* [Assignment]:
Leaving out the pictures, please reproduce exactly and only the lines from the one that contains "At what coordinates should I click to accomplish: Click" through the last line below.

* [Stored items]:
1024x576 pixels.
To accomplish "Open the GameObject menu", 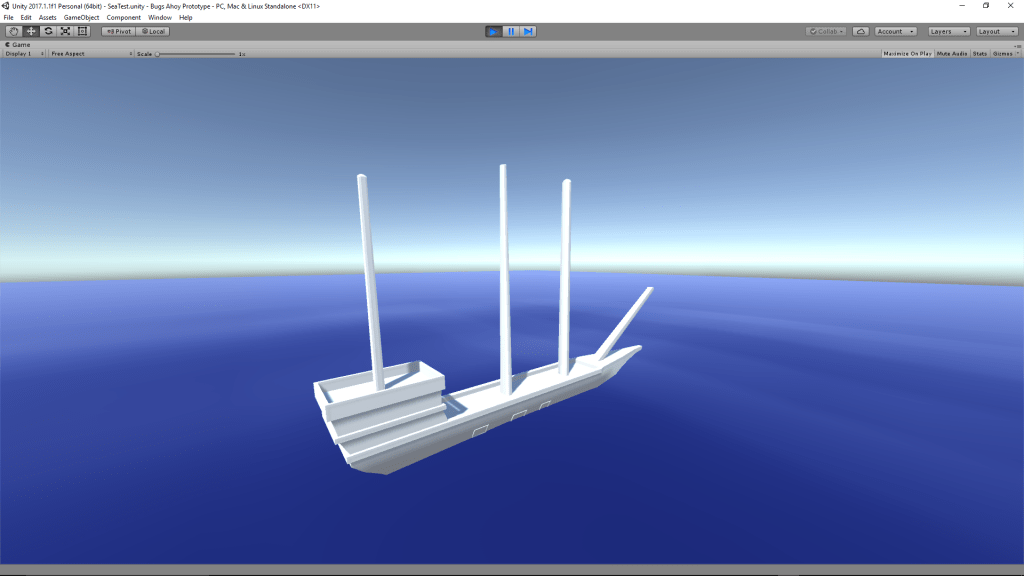I will (x=81, y=17).
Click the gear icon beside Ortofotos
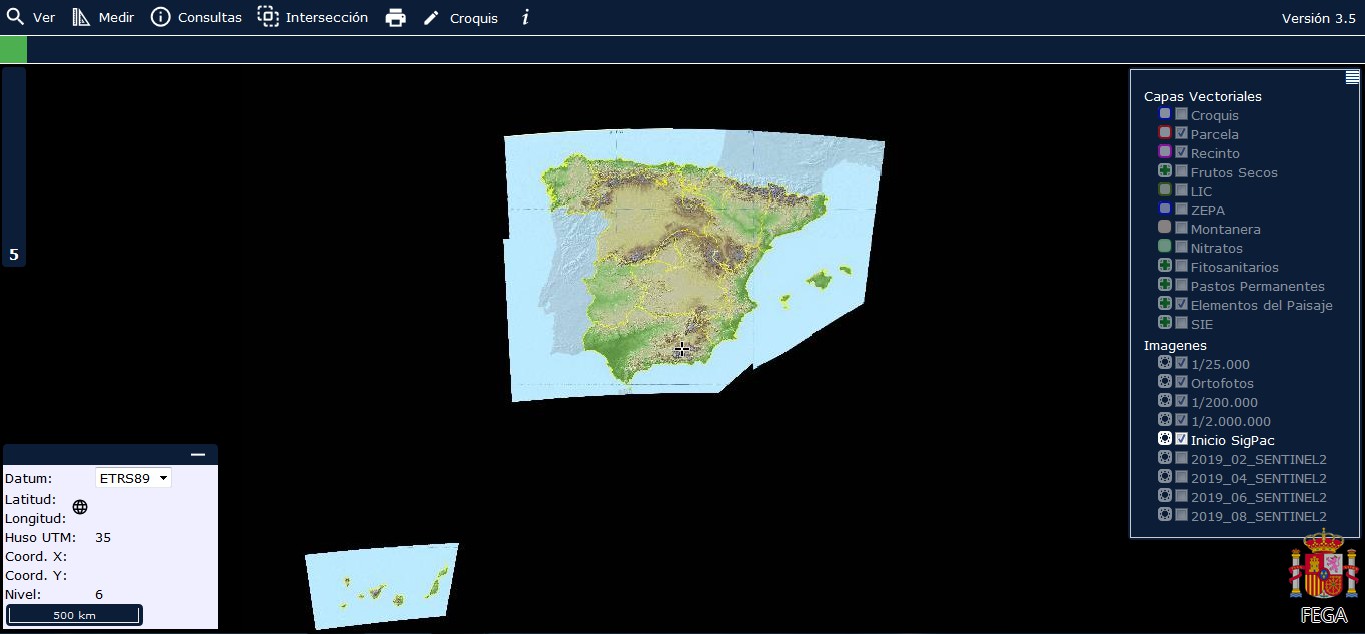The height and width of the screenshot is (634, 1365). pyautogui.click(x=1165, y=382)
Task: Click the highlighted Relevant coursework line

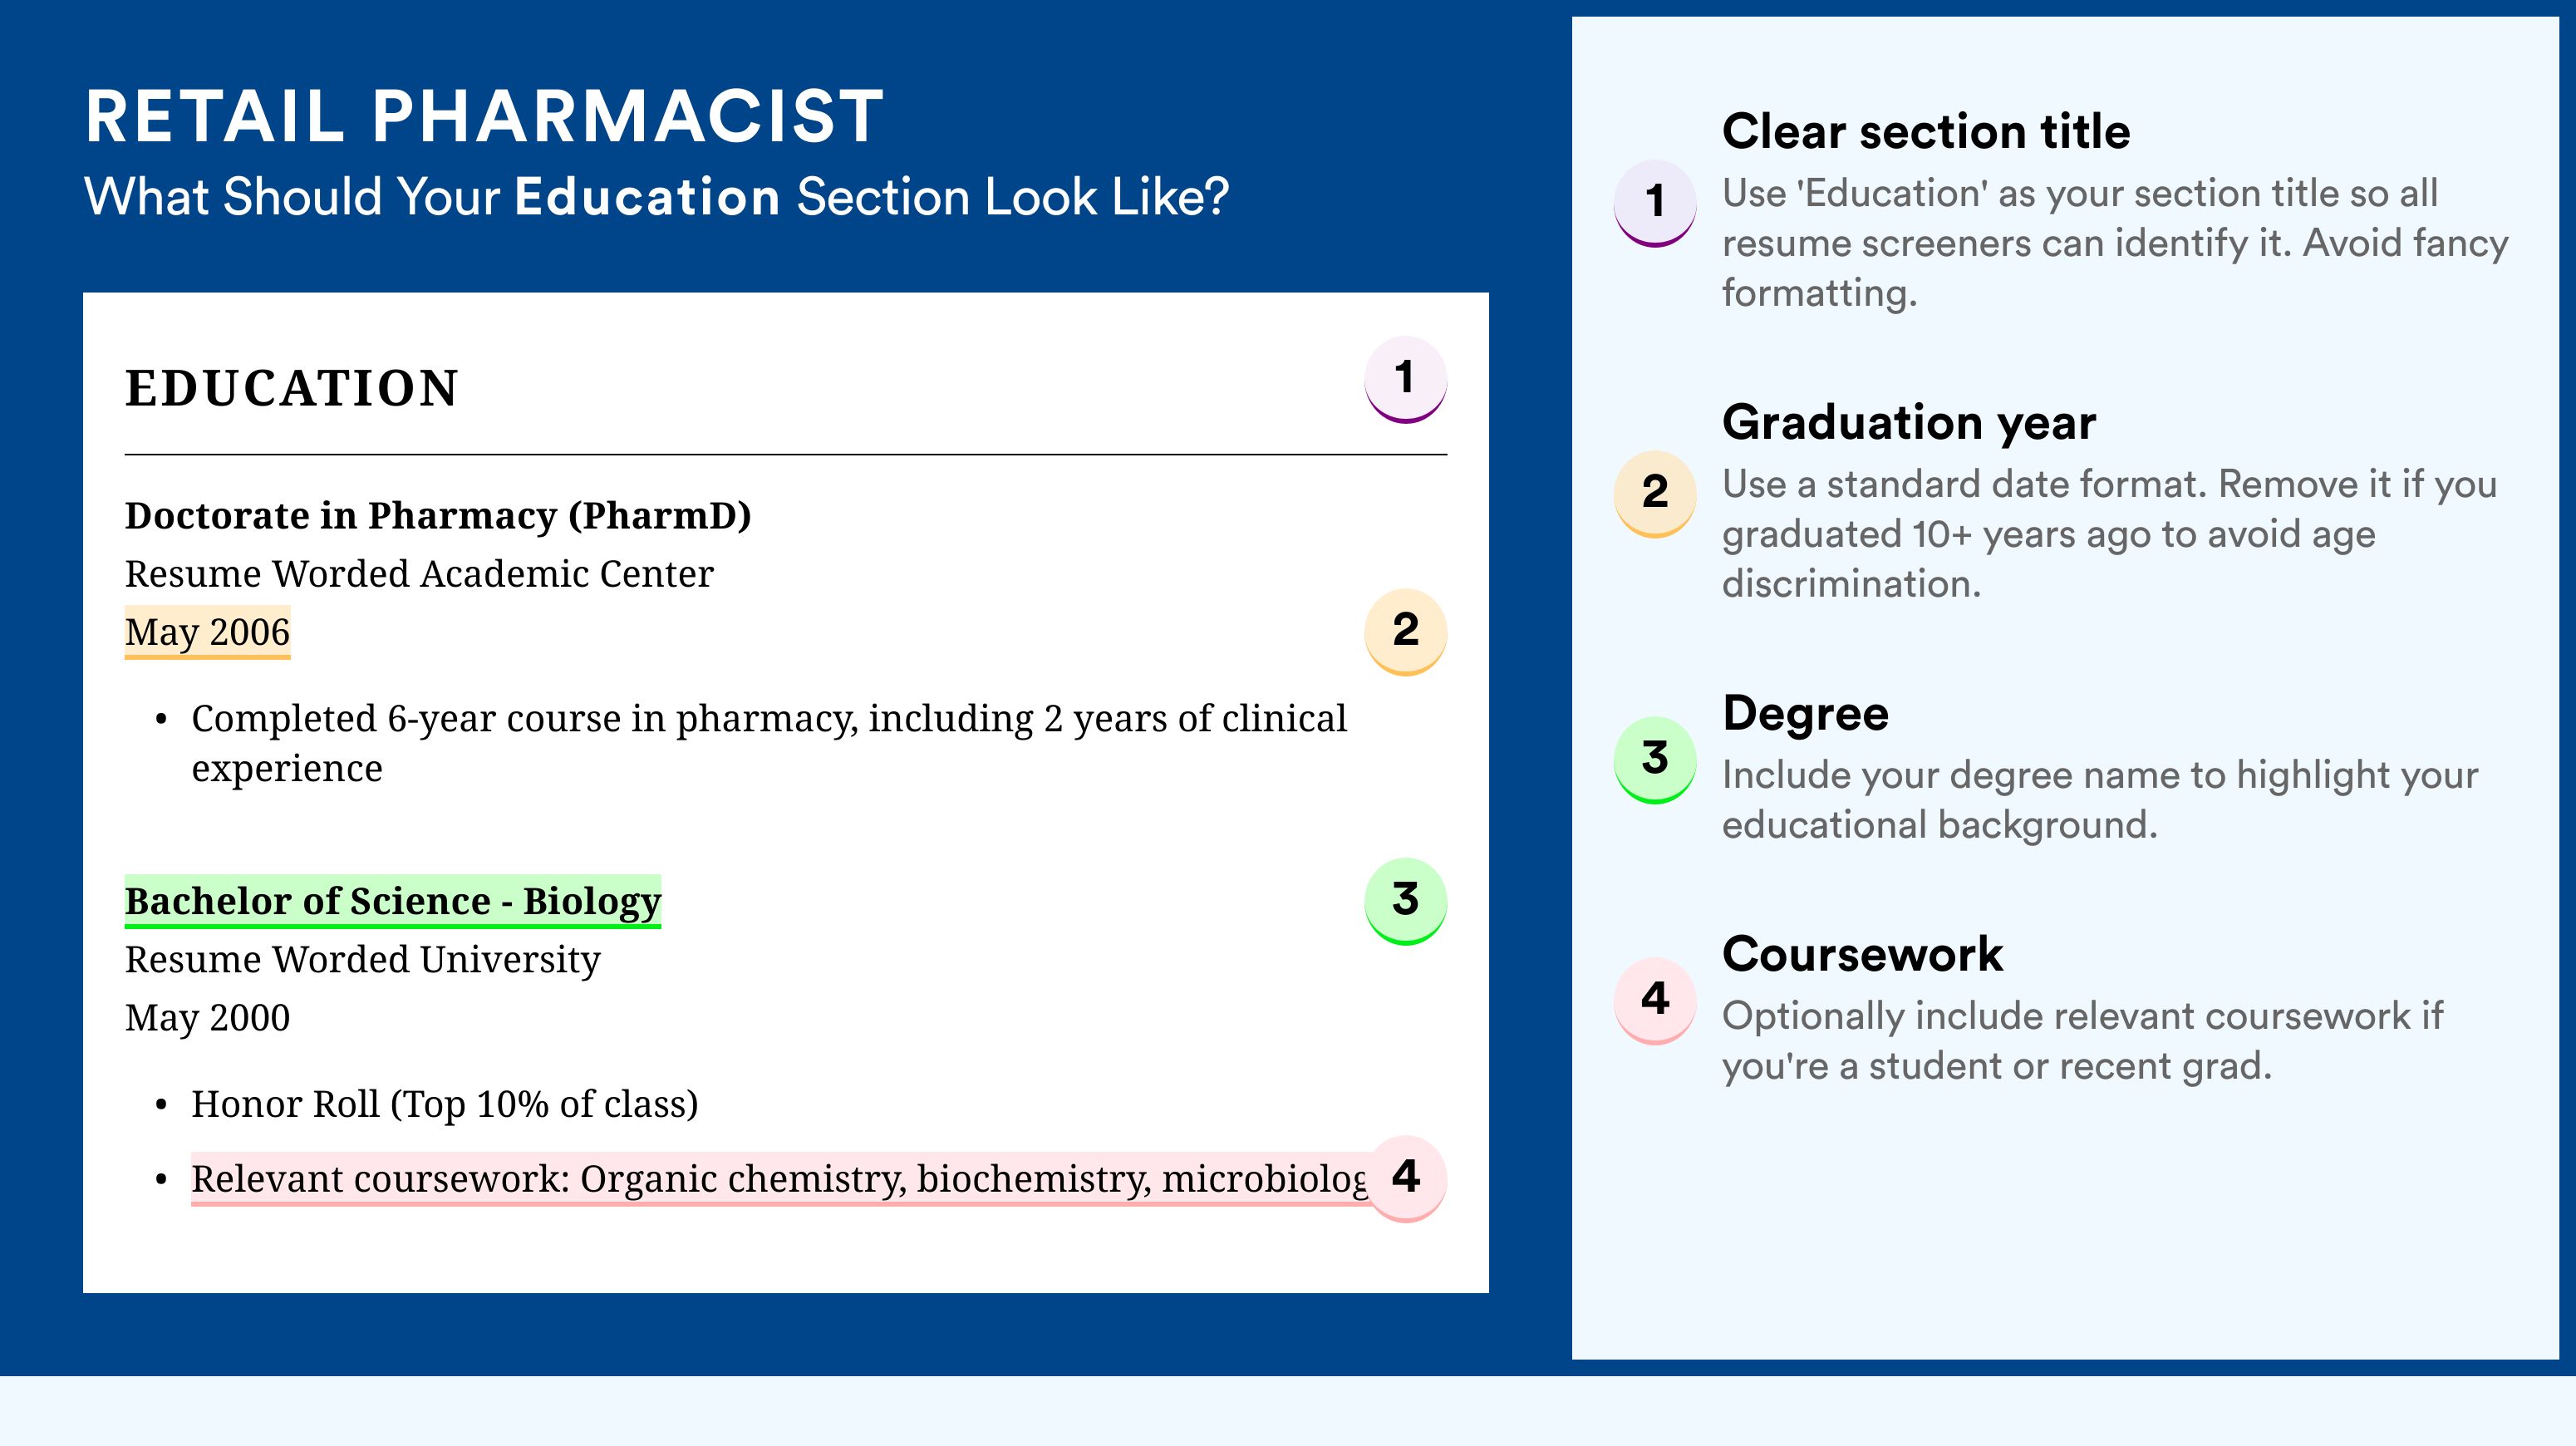Action: (779, 1179)
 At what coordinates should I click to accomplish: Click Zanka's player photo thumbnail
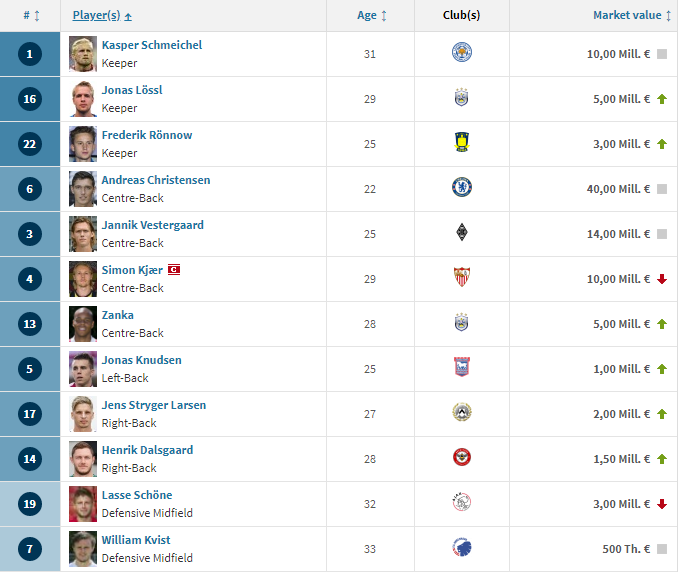pos(83,324)
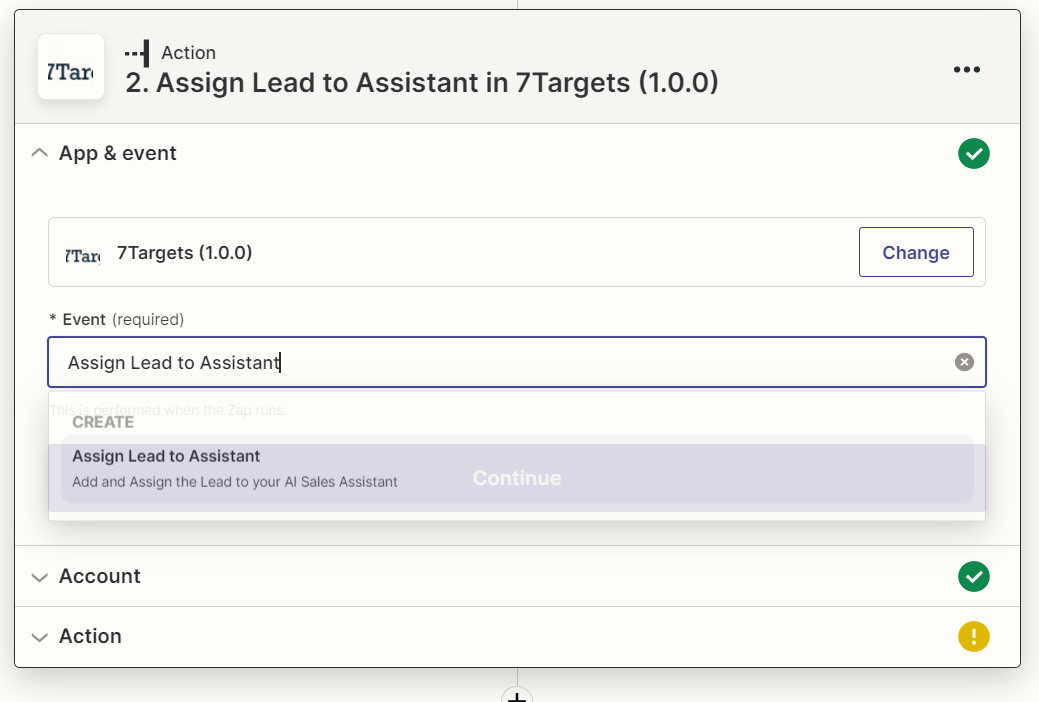Image resolution: width=1039 pixels, height=702 pixels.
Task: Collapse the App & event section chevron
Action: [x=40, y=154]
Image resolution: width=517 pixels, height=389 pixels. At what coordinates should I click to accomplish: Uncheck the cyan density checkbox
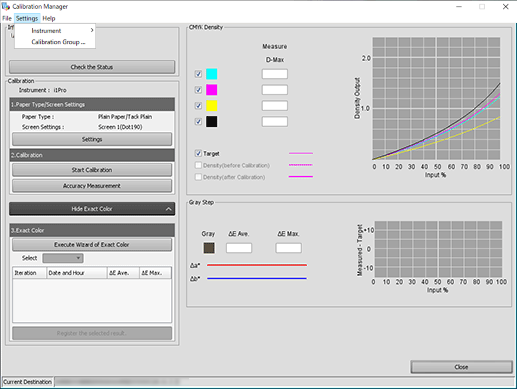point(198,74)
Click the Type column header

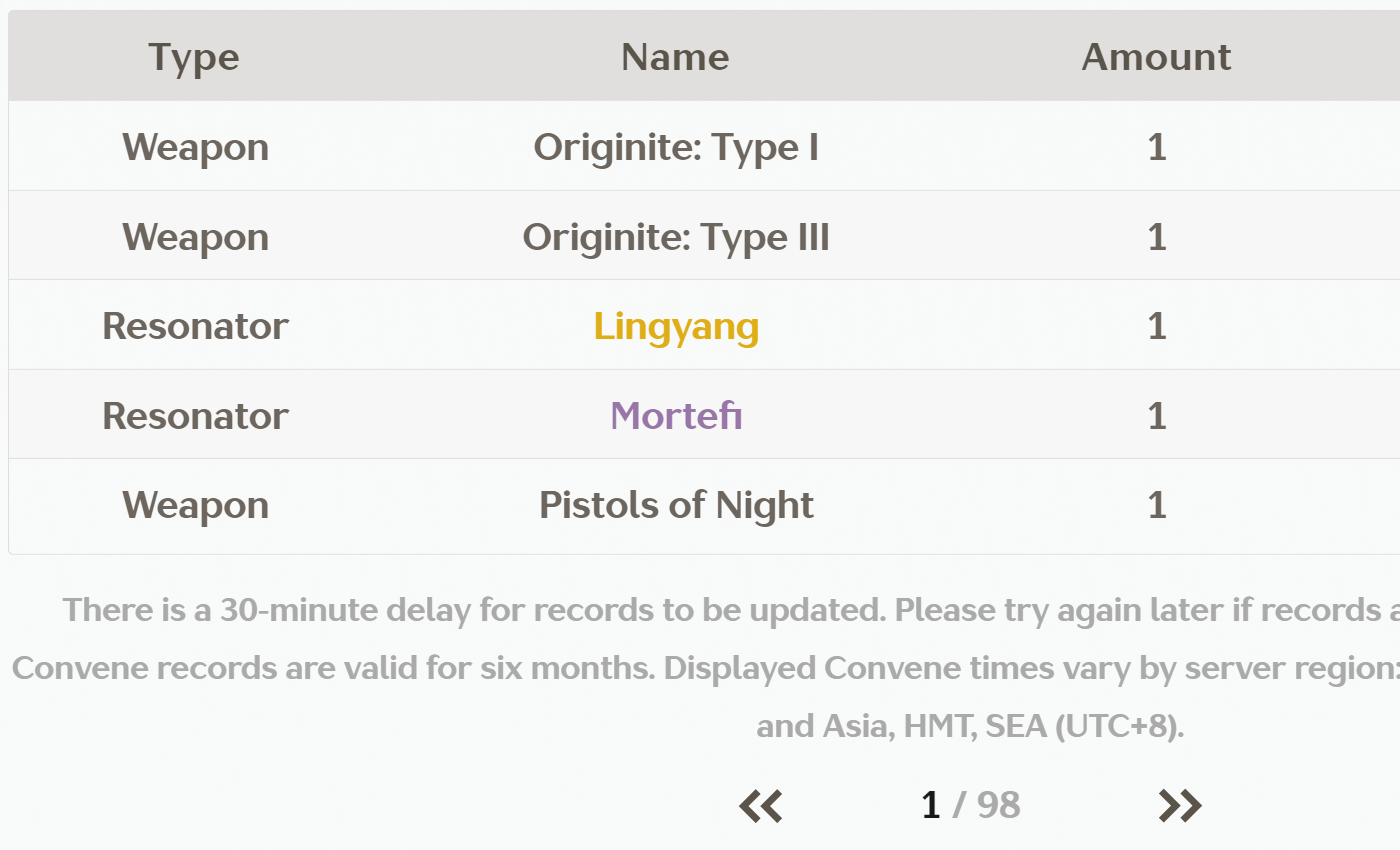[194, 57]
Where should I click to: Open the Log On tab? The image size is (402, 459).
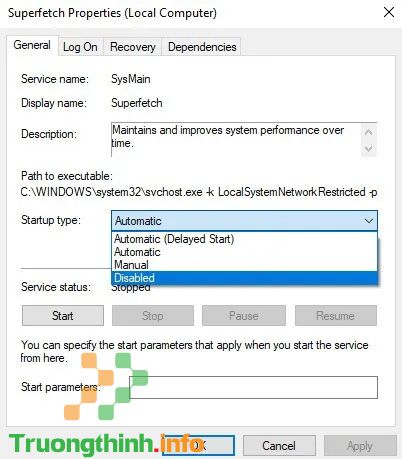(81, 47)
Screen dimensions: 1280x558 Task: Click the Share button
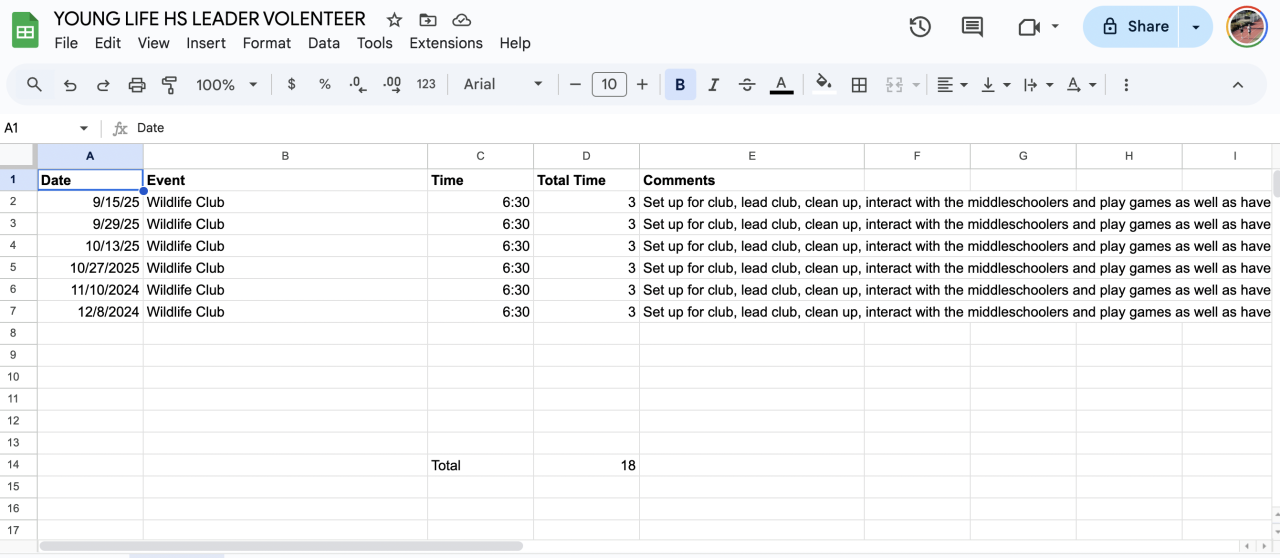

* [Task answer]:
 At what coordinates should I click to accomplish: Click Zanka's player photo thumbnail
pos(83,324)
Image resolution: width=1039 pixels, height=702 pixels.
Task: Collapse the App & event section chevron
Action: [x=40, y=154]
Image resolution: width=517 pixels, height=389 pixels. At what coordinates should I click to accomplish: Uncheck the cyan density checkbox
point(198,74)
Click the Type column header

[194, 57]
Where should I click to: Open the Log On tab? The image size is (402, 459).
(81, 47)
Screen dimensions: 1280x558 Task: Click the Share button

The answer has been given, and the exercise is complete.